* DOCUMENT SECTION:

/---

The angle of tilt less than 10° or exceeding 20° may result in only an insufficient effect of preventing generation of the projection-like crystal defects, and a poor effect of lowering the appropriate growth temperature of the current spreading layer. Therefore the angle of tilt is more preferably set within a range from 13° to 17°.
In this case, in the growth of the above-described current spreading layer composed of GaAs1−aPa (0≦a≦1) by a HVPE process in the second vapor-phase growth step, the growth temperature is preferably set within a range from 640° C. to 750° C., both ends inclusive. The temperature lower than 640° C. may result in only an insufficient effect of smoothing the surface of the current spreading layer, and in particular of suppressing generation of the projection-like crystal defects. On the contrary, the temperature higher than 750° C. may result in only a limited effect of suppressing degradation of dopant profile of the light emitting layer portion. The growth temperature is more preferably set within a range from 680° C. to 720° C. (in particular for the case the angle of tilt falls within a range from 13° to 17°). This temperature setting ensures a particularly discriminative effect of improving the emission intensity when the current spreading layer has a thickness of as large as 50 m or above (and 200 m or below).
A second constitution of a light emitting device of the invention has a light emitting layer portion and a current spreading layer, respectively composed of a Group III-V compound semiconductor, and an electrode for applying light emission drive voltage to the light emitting layer portion, once formed on a single crystal substrate by epitaxial growth, wherein:
As for light emitting devices in which the light emitting layer portions are composed with an (AlxGa1−x)yIn1−yP double heterostructure, for the case such as the invention where the n-type cladding layer side is defined as the light extraction side and the current spreading layer is provided on this side, the current spreading layer, which has conventionally been formed by a MOVPE process, contains a large amount of residual H and C, so that the concentration of n-type dopant must be set considerably higher than that in the n-type cladding layer in order to compensate a portion of the dopant contributing as the p-type dopant in the residual C. Nonconformities of shortened device life caused by such excessive dopant concentration are as described elsewhere in the above.
In the second constitution of a light emitting device of the invention, the current spreading layer is composed of an n-type GaAs1−aPa (0≦a≦1) containing one or more selected from the group consisting of Si, S, Se and Te as the dopant, and the C concentration in the current spreading layer is set smaller than that in the n-type cladding layer. Such quantitative relation of the C concentration can readily be attained by forming the current spreading layer by a HVPE process. As a consequence, a sufficient level of conductivity can be ensured even when the concentration of one or more selected from the group consisting of Si, S, Se and Te as the n-type dopant in the current spreading layer is set lower than that in the n-type cladding layer, because only a small amount of C can act as the p-type dopant. Thus lowered concentration of the n-type dopant can successfully improve the device life.
When the light emitting layer portion is composed of (AlxGa1−x)yIn1−yP (where, 0≦x≦1 and 0<y≦1) as described in the above, it is preferable to form the current spreading layer as an n-type GaAs1−aPa (0≦a≦1; having a band gap energy larger than an optical energy corresponded to the peak emission wavelength of the light emitting layer portion) layer, to form a portion of the current spreading layer in contact with the light emitting layer portion as an MO layer portion grown by a metal organic vapor-phase epitaxy process, and to form the residual portion as an HVPE layer portion grown by a hydride vapor-phase epitaxy (HVPE) process. Although (AlxGa1−x)yIn1−yP composing the light emitting layer portion and n-type GaAs1−aPa (0≦a≦1) composing the current spreading layer are likely to largely differ from each other in the lattice constants, the crystallinity of the current spreading layer can be improved by first forming the portion of the current spreading layer in contact with the light emitting layer portion by a metal organic vapor-phase epitaxy process, and then by forming the residual portion of the current spreading layer by a HVPE process, as described in the above.

\---

Stored dataset items:

/---

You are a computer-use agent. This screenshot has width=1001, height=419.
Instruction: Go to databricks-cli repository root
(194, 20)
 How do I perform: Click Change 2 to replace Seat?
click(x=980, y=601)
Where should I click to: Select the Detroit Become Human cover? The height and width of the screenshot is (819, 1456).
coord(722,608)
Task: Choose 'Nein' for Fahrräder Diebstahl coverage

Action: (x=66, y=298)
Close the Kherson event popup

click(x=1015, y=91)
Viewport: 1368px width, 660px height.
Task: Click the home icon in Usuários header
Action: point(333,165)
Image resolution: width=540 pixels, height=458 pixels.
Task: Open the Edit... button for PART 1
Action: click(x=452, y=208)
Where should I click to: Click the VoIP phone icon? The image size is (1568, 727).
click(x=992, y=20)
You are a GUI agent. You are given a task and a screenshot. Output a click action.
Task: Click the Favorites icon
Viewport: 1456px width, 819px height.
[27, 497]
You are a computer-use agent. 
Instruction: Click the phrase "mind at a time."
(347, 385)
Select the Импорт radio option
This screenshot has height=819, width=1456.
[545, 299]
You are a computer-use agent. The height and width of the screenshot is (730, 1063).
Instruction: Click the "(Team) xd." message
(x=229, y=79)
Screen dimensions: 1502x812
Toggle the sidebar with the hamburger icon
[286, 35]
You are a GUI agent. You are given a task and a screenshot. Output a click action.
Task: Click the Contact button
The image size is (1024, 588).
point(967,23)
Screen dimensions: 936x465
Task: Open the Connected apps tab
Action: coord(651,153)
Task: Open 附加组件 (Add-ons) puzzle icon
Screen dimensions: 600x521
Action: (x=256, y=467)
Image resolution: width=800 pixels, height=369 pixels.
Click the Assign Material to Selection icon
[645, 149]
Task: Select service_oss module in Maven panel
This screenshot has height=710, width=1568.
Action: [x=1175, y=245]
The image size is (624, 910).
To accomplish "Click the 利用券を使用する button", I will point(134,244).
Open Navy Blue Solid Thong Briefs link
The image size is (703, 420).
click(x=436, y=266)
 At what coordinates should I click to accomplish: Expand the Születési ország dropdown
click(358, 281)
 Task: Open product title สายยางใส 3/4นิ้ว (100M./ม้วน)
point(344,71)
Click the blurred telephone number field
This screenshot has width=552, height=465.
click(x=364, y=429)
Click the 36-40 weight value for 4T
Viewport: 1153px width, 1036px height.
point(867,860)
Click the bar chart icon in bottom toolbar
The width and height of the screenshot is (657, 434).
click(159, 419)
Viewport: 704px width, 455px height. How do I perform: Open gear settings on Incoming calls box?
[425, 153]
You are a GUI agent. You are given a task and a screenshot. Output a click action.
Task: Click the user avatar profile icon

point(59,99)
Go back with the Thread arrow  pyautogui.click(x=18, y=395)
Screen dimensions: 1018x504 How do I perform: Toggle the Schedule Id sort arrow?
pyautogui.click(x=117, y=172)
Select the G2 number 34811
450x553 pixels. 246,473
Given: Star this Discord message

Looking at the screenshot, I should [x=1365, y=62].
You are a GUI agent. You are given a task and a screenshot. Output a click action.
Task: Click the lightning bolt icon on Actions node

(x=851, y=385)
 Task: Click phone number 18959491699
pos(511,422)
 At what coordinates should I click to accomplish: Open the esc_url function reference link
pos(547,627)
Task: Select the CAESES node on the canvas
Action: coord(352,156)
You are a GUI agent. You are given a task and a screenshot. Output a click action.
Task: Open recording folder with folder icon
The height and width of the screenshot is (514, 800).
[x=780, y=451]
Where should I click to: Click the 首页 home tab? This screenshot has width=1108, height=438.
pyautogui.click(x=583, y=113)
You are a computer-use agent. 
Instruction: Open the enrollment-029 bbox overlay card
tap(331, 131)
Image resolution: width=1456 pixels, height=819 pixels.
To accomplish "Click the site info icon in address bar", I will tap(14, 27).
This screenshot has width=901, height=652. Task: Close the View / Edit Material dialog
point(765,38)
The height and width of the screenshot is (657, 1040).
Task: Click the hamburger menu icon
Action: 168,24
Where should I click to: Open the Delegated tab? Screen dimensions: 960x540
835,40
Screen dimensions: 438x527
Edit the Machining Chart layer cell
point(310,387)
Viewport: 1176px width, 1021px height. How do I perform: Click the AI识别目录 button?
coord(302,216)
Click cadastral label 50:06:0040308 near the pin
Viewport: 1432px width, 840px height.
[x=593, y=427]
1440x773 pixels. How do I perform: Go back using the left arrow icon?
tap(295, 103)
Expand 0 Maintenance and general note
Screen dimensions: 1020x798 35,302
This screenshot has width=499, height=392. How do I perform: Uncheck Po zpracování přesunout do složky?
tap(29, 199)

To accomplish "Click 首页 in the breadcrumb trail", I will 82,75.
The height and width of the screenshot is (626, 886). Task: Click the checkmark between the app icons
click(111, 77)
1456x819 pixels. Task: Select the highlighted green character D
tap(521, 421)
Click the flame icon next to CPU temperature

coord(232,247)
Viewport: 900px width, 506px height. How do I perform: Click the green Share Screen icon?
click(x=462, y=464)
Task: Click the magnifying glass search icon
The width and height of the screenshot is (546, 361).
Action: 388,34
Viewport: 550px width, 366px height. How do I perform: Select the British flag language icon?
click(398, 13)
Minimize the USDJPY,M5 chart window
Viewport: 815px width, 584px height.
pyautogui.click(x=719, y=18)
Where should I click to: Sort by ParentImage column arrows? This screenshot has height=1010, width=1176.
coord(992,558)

\---

* TASK PROMPT: In the text on light emitting devices, what is the more preferable growth temperature range for the current spreading layer grown by the HVPE process?

* SOLUTION: From 680° C. to 720° C.